Stephen screened various scenes from some of his favourite films including the opening of Quentin Tarantino’s Inglourious Basterds where Col. Hans Landa aka The Jew Hunter (played by Christoph Waltz) questions a farmer as to the whereabouts of his Jewish neighbours. The intensity of this iconic scene is stretched to unbearable proportions and is made eerier by a humble glass of milk.
Apparently, we associate milk with childhood – a drink to nourish little ones, to leave out for Santa or to go alongside a plate of cookies. When we see a grown man drinking milk, it just feels…wrong.

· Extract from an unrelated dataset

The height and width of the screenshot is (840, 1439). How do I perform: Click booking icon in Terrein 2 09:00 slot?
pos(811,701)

Don’t believe us? Give Leon, No Country for Old Men or A Clockwork Orange a watch and get back to us.
4. Stephen Bradley had to hold Brendan Gleeson back… figuratively
While on the set of Sweety Barrett (1998), Brendan Gleeson had a tough time of things. For one particularly memorable scene, he had to drink a pint of raw eggs – and that wasn’t even the worst of it.
The actor had a falling out with cinematographer Thomas Mauch (Aguirre, Wrath of God, Fitzcarraldo) who called him Marlon Brendan - and not in a good way.

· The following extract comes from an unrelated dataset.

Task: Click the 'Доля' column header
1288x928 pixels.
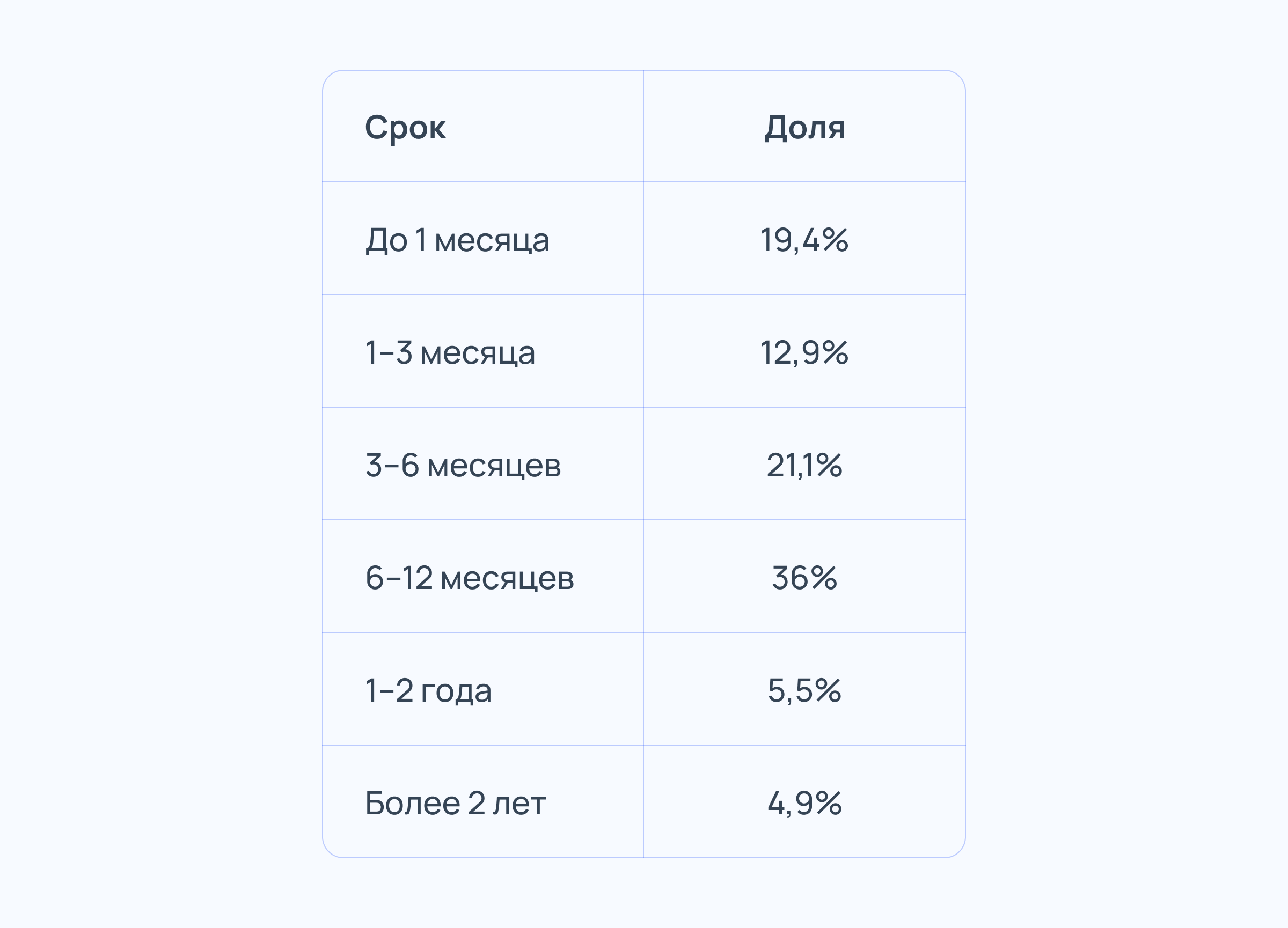Action: [804, 128]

Eventually, things got so tense Stephen had to hold him back...
5. Sir George almost made his film debut
While Stephen discussed his filmography, one particular project came to light called Wayfaring Strangers.
The World War II thriller was in pre-production last Summer; the crew were in France, locations had been scouted, Cillian Murphy had his hair chopped and Sir George Martin was flying in from London... until, that is, the whole project was pulled - as does happen in the film industry.
Need more details? The director has plans to release a book called Shooting & Cutting which will discuss both his professional and personal trials and tribulations next year.
6. Two people can write one book… and remain best friends
Comedian Alison Spittle sat down with Emer McLysaght and Sarah Breen - the co-authors of Oh My God, What a Complete Aisling - to find out how the work of two writers can co-exist within one book.
As it turns out, that was the easy part.
7. Our knowledge of politics is at an all-time low
While the Oh My God, What a Complete Aisling Facebook page has become backlogged with requests, Emer and Sarah are still fielding applications. To enter, you must answer this one simple question...
8. Masculinity is a tricky subject
John Lloyd (Not the Nine O’Clock News), Emmet Kirwan (Dublin Oldschool) and Philip Hensher (The Friendly Ones) took on the difficult task of discussing masculinity in Ireland today.
From the point of view of a young wordsmith, an established TV presenter and a gay novelist, the three discussed representations of masculinity in the entertainment industry, the prevalence of the male gaze in literature, recent changes in society, the wording of the constitution and how fatherhood has evolved since the previous generation.
Navigating murky water, the trio handled a vague and sometimes precarious subject with skill and consideration.
9. Cillian Murphy is just one of the lads
One of the most notable features of the festival is the lack of VIP areas. In Borris, the artists and audience intermingle as they attend signings, readings, pubs and the chipper side by side.
We saw Bob Geldof stroll around Borris House, tried not to stare as Margaret Atwood tapped away on her laptop over breakfast and absolutely stared when Cillian Murphy strolled up to the bar for his round with the lads.